(Exercise description):
Give again the line that contains "This screenshot has height=1095, width=2576." and every line after it to the end of the records. Keep them exactly as they are and add nothing.

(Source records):

▽

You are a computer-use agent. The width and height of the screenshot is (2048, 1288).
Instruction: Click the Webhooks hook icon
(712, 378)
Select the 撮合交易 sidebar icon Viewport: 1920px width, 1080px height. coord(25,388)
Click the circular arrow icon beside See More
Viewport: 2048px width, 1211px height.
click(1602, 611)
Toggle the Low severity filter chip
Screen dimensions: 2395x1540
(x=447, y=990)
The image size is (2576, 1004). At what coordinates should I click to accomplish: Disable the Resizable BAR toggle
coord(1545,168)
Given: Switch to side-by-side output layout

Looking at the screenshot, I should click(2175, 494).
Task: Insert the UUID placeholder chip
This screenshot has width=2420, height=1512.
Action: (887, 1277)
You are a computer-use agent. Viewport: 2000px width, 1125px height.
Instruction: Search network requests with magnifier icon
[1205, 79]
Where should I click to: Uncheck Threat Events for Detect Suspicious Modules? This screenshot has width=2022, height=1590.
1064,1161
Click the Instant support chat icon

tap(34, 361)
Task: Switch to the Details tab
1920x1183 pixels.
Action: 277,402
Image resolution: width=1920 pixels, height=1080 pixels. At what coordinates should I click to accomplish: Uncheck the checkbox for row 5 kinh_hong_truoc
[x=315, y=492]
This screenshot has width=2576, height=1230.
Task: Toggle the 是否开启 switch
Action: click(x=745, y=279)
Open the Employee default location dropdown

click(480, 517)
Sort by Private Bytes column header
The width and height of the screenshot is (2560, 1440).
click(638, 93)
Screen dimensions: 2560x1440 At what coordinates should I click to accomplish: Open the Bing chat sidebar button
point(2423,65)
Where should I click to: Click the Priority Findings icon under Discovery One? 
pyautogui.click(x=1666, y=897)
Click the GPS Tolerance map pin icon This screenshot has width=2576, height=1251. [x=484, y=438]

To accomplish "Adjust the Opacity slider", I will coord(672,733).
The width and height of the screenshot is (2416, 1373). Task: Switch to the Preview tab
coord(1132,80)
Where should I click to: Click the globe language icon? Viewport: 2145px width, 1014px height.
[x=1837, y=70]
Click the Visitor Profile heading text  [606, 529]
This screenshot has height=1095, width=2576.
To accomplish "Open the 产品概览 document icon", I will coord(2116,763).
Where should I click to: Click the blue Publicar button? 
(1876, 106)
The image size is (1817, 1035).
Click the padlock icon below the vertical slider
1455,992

△

(Answer box):
This screenshot has height=1095, width=2576.
To accomplish "Open the 产品概览 document icon", I will coord(2116,763).
Where should I click to: Click the blue Publicar button? 
(1876, 106)
The image size is (1817, 1035).
Click the padlock icon below the vertical slider
1455,992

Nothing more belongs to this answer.